In the lines below, switch "screenshot" to "screen capture" wherever it appears and write the lines out again with nothing else changed. Leave the pictures out.

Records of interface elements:
* * *
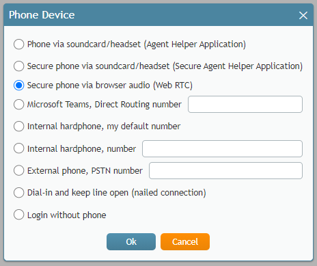Image resolution: width=317 pixels, height=266 pixels.
Task: Choose Internal hardphone, number radio button
Action: tap(18, 148)
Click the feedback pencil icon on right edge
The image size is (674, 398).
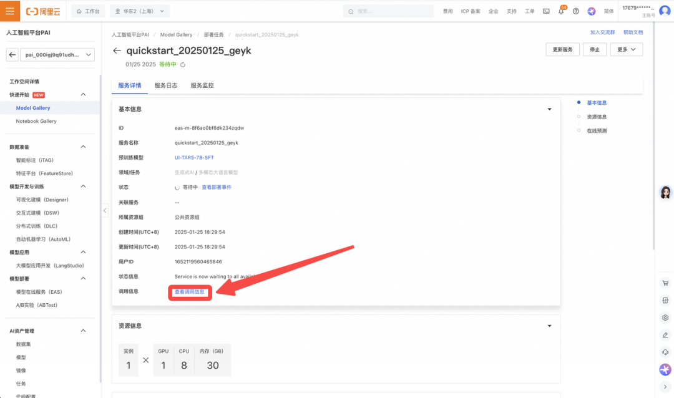[665, 335]
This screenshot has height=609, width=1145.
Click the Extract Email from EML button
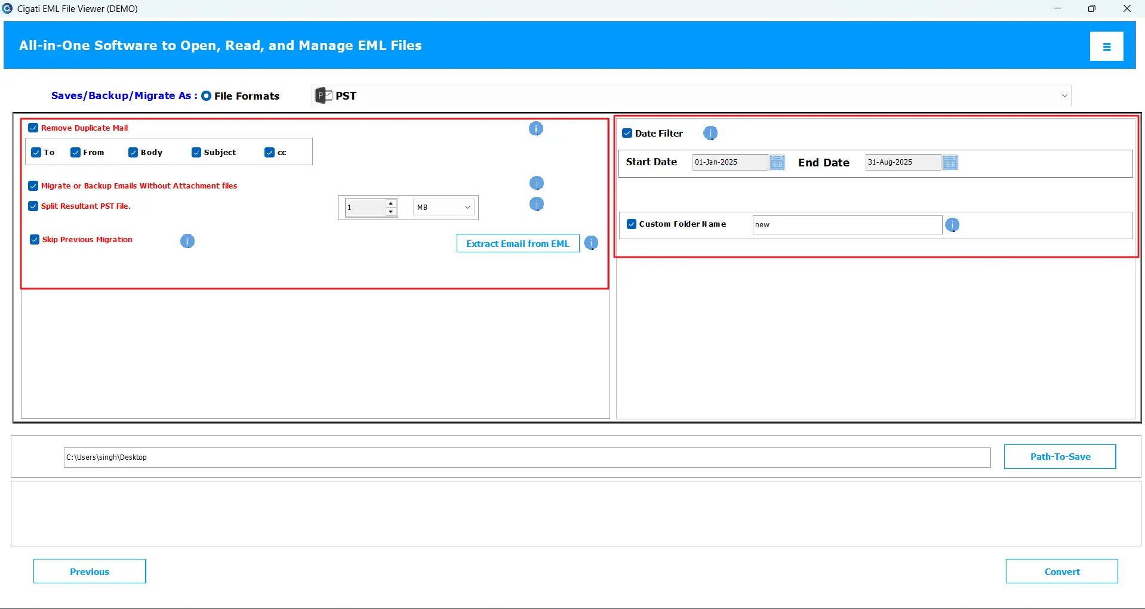coord(518,243)

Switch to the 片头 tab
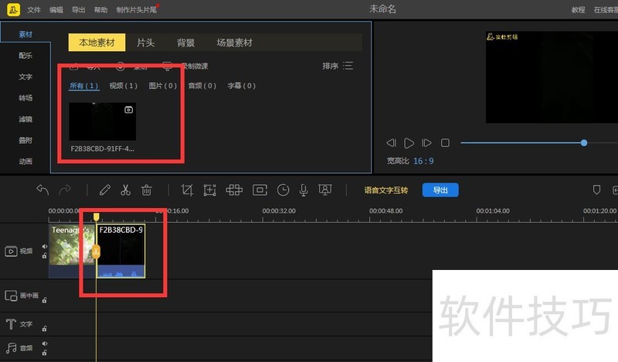pyautogui.click(x=145, y=43)
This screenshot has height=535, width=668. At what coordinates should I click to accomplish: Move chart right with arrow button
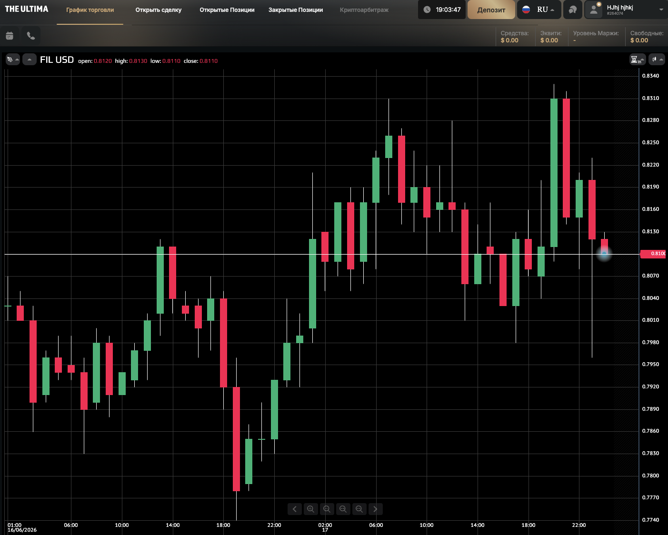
* * *
## RESPONSE
Image resolution: width=317 pixels, height=266 pixels.
Task: Choose Internal hardphone, number radio button
Action: tap(18, 148)
Click the feedback pencil icon on right edge
The image size is (674, 398).
[665, 335]
This screen capture has height=609, width=1145.
Click the Extract Email from EML button
coord(518,243)

Switch to the 片头 tab
pyautogui.click(x=145, y=43)
This screen capture has height=535, width=668. At what coordinates should I click to accomplish: Move chart right with arrow button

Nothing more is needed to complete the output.